UA Introduces Nation’s First Hip-Hop Minor

Afrika Bambaataa, a South Bronx DJ, was the prime mover in the hip-hop movement. Today, he is a three-year visiting scholar at Cornell University.
December 19, 2012

Most music historians agree that Afrika Bambaataa, a South-Bronx DJ, was the prime mover in what we now call “hip-hop”, riding a wave of street rhymes and block-party music that built through the 1960s and 70s. By 1982, Grandmaster Flash and the Furious Five gave America “The Message,” a rap song decrying inner-city poverty, and hip-hop became a voice for social commentary.

Flash forward to 2012: Cornell University signs Afrika Bambaataa to a three-year visiting scholar contract, but it’s the University of Arizona that launches the country’s first degree designation around the movement he helped launch: the hip-hop concentration in the College of Humanities’ minor in Africana Studies.

More than Music and Tagging

While some might think hip-hop isn’t suitable for serious study, Alain-Philippe Durand, director of Africana Studies, disagrees. For decades, scholars have trained their academic eyes on the music, fashion, street art and dance that express a now global cultural phenomenon. They don’t study hip-hop for its catchy beats. They study it because it’s a river that roars through societies, shaping their cultural and political landscapes as it goes.

For students, that powerful force translates into serious questions. They may analyze the visual symbols in a graffiti mural, but they’re also challenged to think about graffiti in the context of German sociologist Jurgen Habermas’ ideas of public space as a social construct, Durand explains.

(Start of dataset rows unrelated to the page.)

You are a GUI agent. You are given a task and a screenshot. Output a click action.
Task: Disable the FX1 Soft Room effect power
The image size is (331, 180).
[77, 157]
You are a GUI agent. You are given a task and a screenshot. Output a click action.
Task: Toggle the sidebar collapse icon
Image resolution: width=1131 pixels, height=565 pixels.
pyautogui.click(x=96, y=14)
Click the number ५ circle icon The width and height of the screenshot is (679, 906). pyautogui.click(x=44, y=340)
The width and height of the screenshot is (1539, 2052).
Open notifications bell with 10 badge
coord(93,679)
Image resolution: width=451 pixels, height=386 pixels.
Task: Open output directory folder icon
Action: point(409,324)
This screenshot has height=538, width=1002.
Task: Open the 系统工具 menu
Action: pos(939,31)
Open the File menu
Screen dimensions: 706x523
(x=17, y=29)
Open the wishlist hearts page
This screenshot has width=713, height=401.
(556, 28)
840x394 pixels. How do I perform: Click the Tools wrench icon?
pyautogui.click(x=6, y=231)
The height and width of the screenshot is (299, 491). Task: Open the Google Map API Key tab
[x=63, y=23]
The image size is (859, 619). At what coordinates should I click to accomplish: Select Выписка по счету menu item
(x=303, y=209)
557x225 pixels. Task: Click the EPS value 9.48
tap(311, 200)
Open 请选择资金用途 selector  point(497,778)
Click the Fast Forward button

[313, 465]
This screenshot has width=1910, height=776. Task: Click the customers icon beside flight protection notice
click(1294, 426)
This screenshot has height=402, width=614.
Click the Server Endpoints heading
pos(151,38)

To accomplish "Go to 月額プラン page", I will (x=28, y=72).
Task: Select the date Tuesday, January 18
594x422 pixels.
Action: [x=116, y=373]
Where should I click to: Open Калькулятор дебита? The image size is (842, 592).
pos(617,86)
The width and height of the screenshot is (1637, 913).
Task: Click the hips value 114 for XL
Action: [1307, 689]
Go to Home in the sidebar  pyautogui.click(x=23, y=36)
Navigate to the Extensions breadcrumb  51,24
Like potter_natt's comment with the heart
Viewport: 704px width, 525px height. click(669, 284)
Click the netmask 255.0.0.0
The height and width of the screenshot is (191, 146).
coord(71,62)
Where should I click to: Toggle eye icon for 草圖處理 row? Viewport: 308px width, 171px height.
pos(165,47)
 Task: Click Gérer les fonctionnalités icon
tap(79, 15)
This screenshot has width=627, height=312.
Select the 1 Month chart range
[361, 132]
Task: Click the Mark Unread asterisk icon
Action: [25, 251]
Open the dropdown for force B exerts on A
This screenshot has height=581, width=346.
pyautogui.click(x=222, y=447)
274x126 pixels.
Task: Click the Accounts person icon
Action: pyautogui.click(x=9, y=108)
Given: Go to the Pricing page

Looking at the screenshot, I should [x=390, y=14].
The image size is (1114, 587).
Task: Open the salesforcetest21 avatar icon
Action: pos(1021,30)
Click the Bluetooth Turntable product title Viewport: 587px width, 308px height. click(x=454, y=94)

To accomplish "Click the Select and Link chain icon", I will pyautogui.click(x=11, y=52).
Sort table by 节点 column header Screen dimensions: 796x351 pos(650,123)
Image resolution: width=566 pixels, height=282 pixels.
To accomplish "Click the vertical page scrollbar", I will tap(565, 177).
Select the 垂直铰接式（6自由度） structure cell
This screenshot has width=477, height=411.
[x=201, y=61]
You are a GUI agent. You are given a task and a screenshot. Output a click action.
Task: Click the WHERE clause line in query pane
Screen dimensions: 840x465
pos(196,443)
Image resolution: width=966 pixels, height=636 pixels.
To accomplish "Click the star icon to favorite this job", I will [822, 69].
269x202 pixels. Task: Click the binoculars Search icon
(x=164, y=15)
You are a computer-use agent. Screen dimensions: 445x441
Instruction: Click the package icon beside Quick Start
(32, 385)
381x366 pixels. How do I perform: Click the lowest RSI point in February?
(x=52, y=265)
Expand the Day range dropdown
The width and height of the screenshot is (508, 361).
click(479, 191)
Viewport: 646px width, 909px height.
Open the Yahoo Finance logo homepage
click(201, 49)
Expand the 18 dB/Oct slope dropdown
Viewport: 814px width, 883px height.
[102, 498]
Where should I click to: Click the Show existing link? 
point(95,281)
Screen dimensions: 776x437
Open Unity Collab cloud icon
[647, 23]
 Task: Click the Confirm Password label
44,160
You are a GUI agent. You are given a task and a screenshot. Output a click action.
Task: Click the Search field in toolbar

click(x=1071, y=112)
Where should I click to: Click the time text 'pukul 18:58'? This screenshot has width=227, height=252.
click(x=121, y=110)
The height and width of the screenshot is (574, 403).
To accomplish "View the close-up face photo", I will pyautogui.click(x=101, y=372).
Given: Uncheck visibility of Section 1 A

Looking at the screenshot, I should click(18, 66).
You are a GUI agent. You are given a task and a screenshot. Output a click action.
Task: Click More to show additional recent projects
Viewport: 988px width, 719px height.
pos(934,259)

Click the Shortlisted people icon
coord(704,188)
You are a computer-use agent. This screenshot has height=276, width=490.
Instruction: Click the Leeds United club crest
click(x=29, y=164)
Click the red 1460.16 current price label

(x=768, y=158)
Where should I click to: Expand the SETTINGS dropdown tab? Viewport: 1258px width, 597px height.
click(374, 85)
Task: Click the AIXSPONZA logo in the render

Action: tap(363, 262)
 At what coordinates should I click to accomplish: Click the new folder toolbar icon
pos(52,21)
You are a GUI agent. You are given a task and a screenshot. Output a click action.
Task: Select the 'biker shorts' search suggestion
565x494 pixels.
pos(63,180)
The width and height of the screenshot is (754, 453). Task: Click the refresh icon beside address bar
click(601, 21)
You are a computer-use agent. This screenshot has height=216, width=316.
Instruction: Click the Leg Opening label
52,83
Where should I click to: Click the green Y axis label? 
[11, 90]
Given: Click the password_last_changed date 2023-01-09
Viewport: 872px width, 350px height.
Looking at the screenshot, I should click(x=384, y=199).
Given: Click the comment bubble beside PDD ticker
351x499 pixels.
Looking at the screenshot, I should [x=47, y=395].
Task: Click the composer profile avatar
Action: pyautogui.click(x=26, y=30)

They may unpack the lyrics of a familiar Jay-Z song, but they also have to consider how religious, ethnic and national identity overlap in the multi-lingual rap “Hamdulillah” (roughly translated from Arabic as “Praise to God”).

For UA undergraduate Gabrielle-Ann Araneta Torres, one of the most memorable assignments from her U.S. and Francophone Hip-Hop Cultures class was critical analysis of movies. “There were some obscure film choices,” she says, “but also some popular ones, like ‘Scarface.’ Looking at hip-hop from an analytic lens was new to me, and I definitely had to reach beyond my usual thought process while completing assignments.”

Torres’ classmate, undergraduate Adam Helfenbein, agrees, noting it was especially surprising to discover how hip-hop had spread and evolved around the world: “Ultimately, as one who thought he had extensive knowledge about hip-hop culture, I was shocked by how much more I could still learn from this class.”

Hip-hop American Style

If religious and political consciousness sounds like a far cry from the party lifestyle associated with American hip-hop, that’s because it is. One of the ironies of the evolution of hip-hop — another dimension ripe for academic dissection — is that while it took the world by storm as political expression in the tradition of “The Message” and bands like Public Enemy, that vein of hip-hop has mostly dried up in the United States, replaced by a multi-billion-dollar industry of music and images often criticized as glorifying drugs, money, misogyny and a caste system built on wanton self-interest.

Some of those criticisms are valid, as is some of the praise for hip-hop, says professor Tani Sanchez, who teaches literature and specializes in depictions of African American culture in cinema and other media. Hip-hop, she notes, is a complex and sometimes paradoxical phenomenon, but the point of studying culture is not to judge it, but to understand what it tells us about history and society.

The Fabric of Humanity

In her classes, Sanchez notes that a handful of themes surface again and again in the films and songs influenced by hip-hop, including the quest for understanding who we are and how we fit into the world and struggles over territories — physical and otherwise — in places where race, class and cultures  collide.

Hip-hop was born in the 70s out of poor and minority communities mired in unemployment, discrimination and a host of attendant social problems, Sanchez notes, heaped on top of the disillusionment that the promises of Civil Rights Act reforms didn’t bloom into real change. In fact many argue that for African Americans in inner-city communities in the 70s and 80s, things just got worse.

“You get a music that expresses that disparity” she says, “and you also get a music that’s hopeful and joyful and about living life. You get all of those things coming out of the community.” For Sanchez, that juxtaposition in songs and movies offers a powerful lens for looking back into and better understanding the history that produced them.

“This is all material culture,” she says, “and from that perspective, it’s just as legitimate to study hip-hop as it is to study Baroque art or quilting. Material culture always tells you something about the people who made it. It’s always part of the fabric of humanity.” 

In that same way, the hip-hop minor itself reveals something of the culture of the University of Arizona, according to Durand.

“The UA is more open to new, challenging, ambitious, creative and even controversial topics than almost any other university in the world,” he says, citing that openness as one of the key drivers for the University’s success in fields from medicine to ethnic studies to interplanetary exploration.  “Here, you are not told to stay in your corner. It is the opposite: You are constantly pushed and encouraged to break boundaries.”